In its subtitle, Stephen Greenblat’s The Swerve: How the World Became Modern promises to explain a whole lot in under three hundred pages. And somehow, through the narrative device of tracking the rediscovery of Lucretius’s poem On The Nature of Things in the 15th century, Greenblat makes a compelling case that this poem, plucked from obscurity by bibliophile Poggio Bracciolini, embodied the pivoting of the European mind from the medieval to the renaissance. Greenblatt is careful not to overemphasize the influence of this one text in the transformation of the West, and yet, by the time I finished this book, I began to wonder whether he had in fact understated its influence.
In short, Lucretius’s On The Nature of Things is a poetic amalgamation of the Epicurean school of philosophy, which, in contrast to the conservative dogma of Christendom or pagan Stoicism, emphasized the natural and rational over the spiritual and metaphysical. The Epicureans, as Greenblatt explains, were permissive of pleasure and liberation because of their underlying belief that this mortal life is all there is. We are all beings made of atoms that swerve together and pull apart in an endless cycle for all time. Rather than submitting to nihilism, the Epicurean approach argues for a richer, fuller embrace of life’s offerings and gifts: pleasure, exploration, sexuality, discovery, individual expression, art, science. A full explanation of these tenets can be found in chapter eight.

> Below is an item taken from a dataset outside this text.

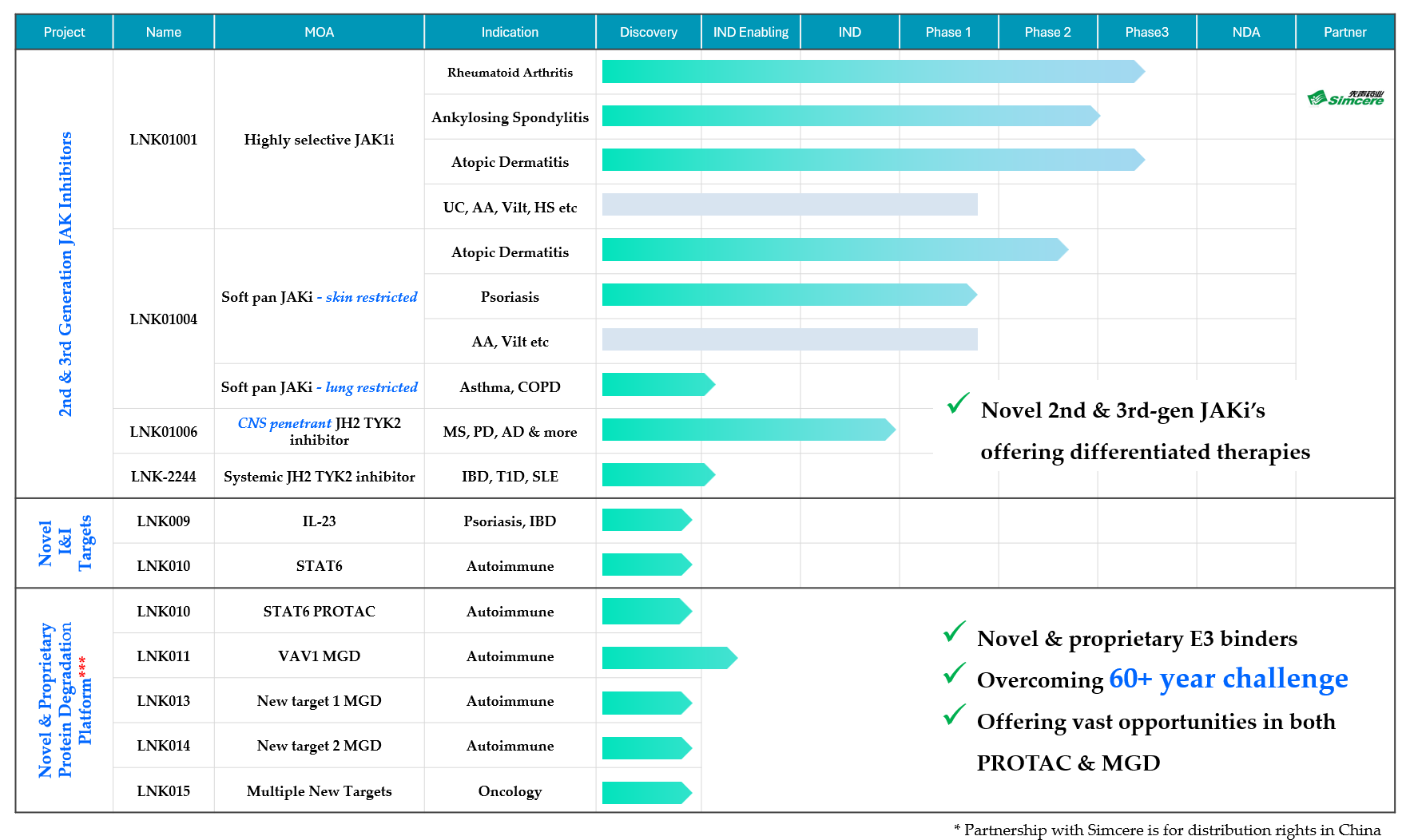
Task: Click the grey UC, AA, Vilt, HS progress bar
Action: coord(789,204)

It is not hard to see the connections between the ideas Lucretius expresses in On the Nature of Things and the emerging wonders of the renaissance world. Across the book, and predominantly told through the story of Poggio Bracciolini, Greenblatt surveys the dark age decay of Greco-Roman literate society; the orthodoxy that dominated the medieval church, its monasteries, and its curia in Rome; the difficulty with which ancient texts were preserved, and the unlikelihood of their survival across the millennium between the sacking of Rome and Poggio’s rediscovery; and the profound impact Lucretius’s ideas had on giants of the modern world, including Galileo, Shakespeare, Newton, More, Luther, the Medicis, and Jefferson.

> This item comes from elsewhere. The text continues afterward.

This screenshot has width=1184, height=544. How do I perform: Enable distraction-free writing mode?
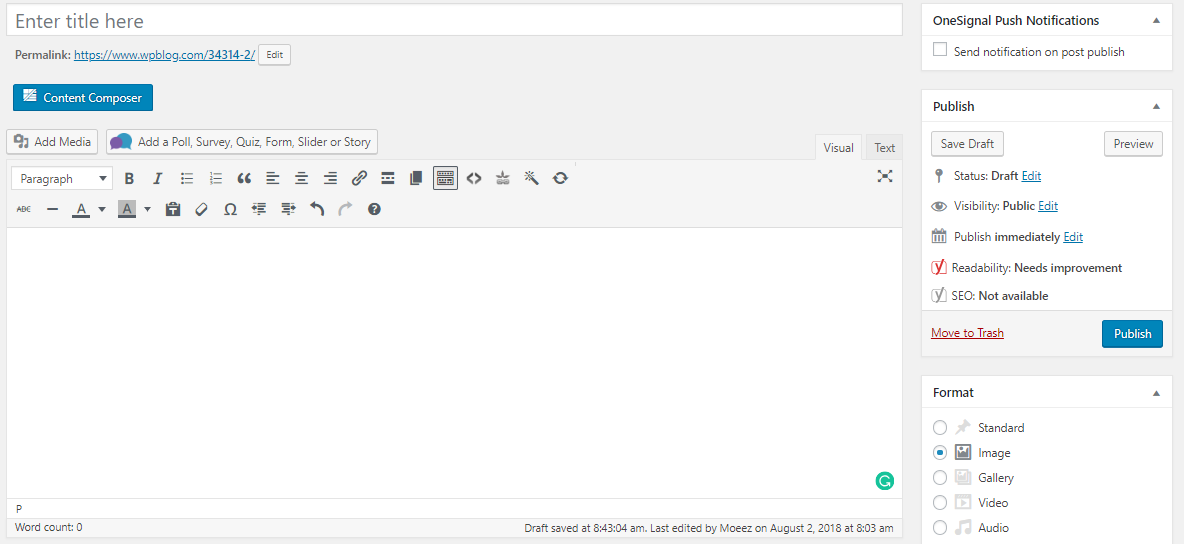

For a relatively short book, The Swerve at times veered into being repetitive and unwieldy in its structure. There are a lot of names, events, and ideas name dropped here that can feel overbearing, especially to readers without existing knowledge. But ultimately, the story Greenblatt tells in The Swerve is a fascinating and important one, while also giving readers a taste of differing ways of thinking about the universe, culture, and the human experience.